Simplest algorithm to find 4-cycles in an undirected graph

Question

I have an input text file containing a line for each edge of a simple undirected graph. The file contains reciprocal edges, ie if there's a line u,v , then there's also the line v,u .

I need an algorithm which just counts the number of 4-cycles in this graph. I don't need it to be optimal because I only have to use it as a term of comparison. If you can suggest me a Java implementation, I would appreciate it for the rest of my life.

Thank you in advance.

Answer 1

Construct the adjacency matrix M , where M[i,j] is 1 if there's an edge between i and j. M² is then a matrix which counts the numbers of paths of length 2 between each pair of vertices.

The number of 4-cycles is sum_{i<j}(M²[i,j]*(M²[i,j]-1)/2)/2 . This is because if there's n paths of length 2 between a pair of points, the graph has n choose 2 (that is n*(n-1)/2) 4-cycles. We sum only the top half of the matrix to avoid double counting and degenerate paths like ababa. We still count each 4-cycle twice (once per pair of opposite points on the cycle), so we divide the overall total by another factor of 2.

If you use a matrix library, this can be implemented in a very few lines code.

Answer 2

深度优先搜索，DFS-这就是您需要的

Answer 3

Detecting a cycle is one thing but counting all of the 4-cycles is another. I think what you want is a variant of breadth first search (BFS) rather than DFS as has been suggested. I'll not go deeply into the implementation details, but note the important points.

1) A path is a concatenation of edges sharing the same vertex.

2) A 4-cycle is a 4-edge path where the start and end vertices are the same.

So I'd approach it this way.

Read in graph G and maintain it using Java objects Vertex and Edge. Every Vertex object will have an ArrayList of all of the Edges that are connected to that Vertex.

The object Path will contain all of the vertexes in the path in order. PathList will contain all of the paths.

Initialize PathList to all of the 1-edge paths which are exactly all of edges in G. BTW, this list will contain all of the 1-cycles (vertexes connected to themselves) as well as all other paths.

Create a function that will (pseudocode, infer the meaning from the function name)

PathList iterate(PathList currentPathList)
{
   newPathList = new PathList(); 

   for(path in currentPathList.getPaths())
   {
      for(edge in path.lastVertexPath().getEdges())
      {  
         PathList.addPath(Path.newPathFromPathAndEdge(path,edge));
      }
   }

   return newPathList;
}

Replace currentPathList with PathList.iterate(currentPathList) once and you will have all of the 2-cyles, call it twice and you will have all of the 3 cycles, call it 3 times and you will have all of the 4 cycles.

Search through all of the paths and find the 4-cycles by checking

Path.firstVertex().isEqualTo(path.lastVertex())

Answer 4

Construct an adjacency matrix, as prescribed by Anonymous on Jan 18th, and then find all the cycles of size 4.

It is an enumeration problem. If we know that the graph is a complete graph, then we know off a generating function for the number of cycles of any length. But for most of other graphs, you have to find all the cycles to find the exact number of cycles.

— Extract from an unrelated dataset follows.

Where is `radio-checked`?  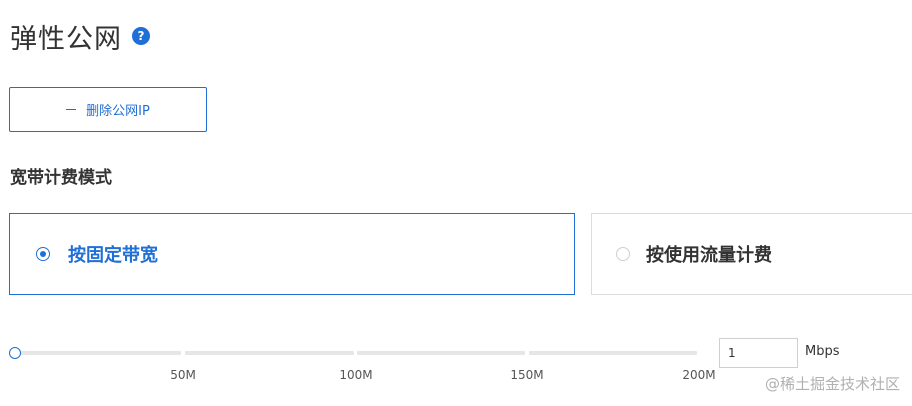 radio-checked is located at coordinates (43, 254).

Depth first search with backtracking should be the ideal strategy. Implement it with each node as the starting node, one by one. Keep track of visited nodes. If you run out of nodes without finding a cycle of size 4, just backtrack and try a different route.

Backtrack is not ideal for larger graphs. For example, even a complete graph of order 11 is a little to much for backtracking algorithms. For larger graphs you can look for a randomized algorithm.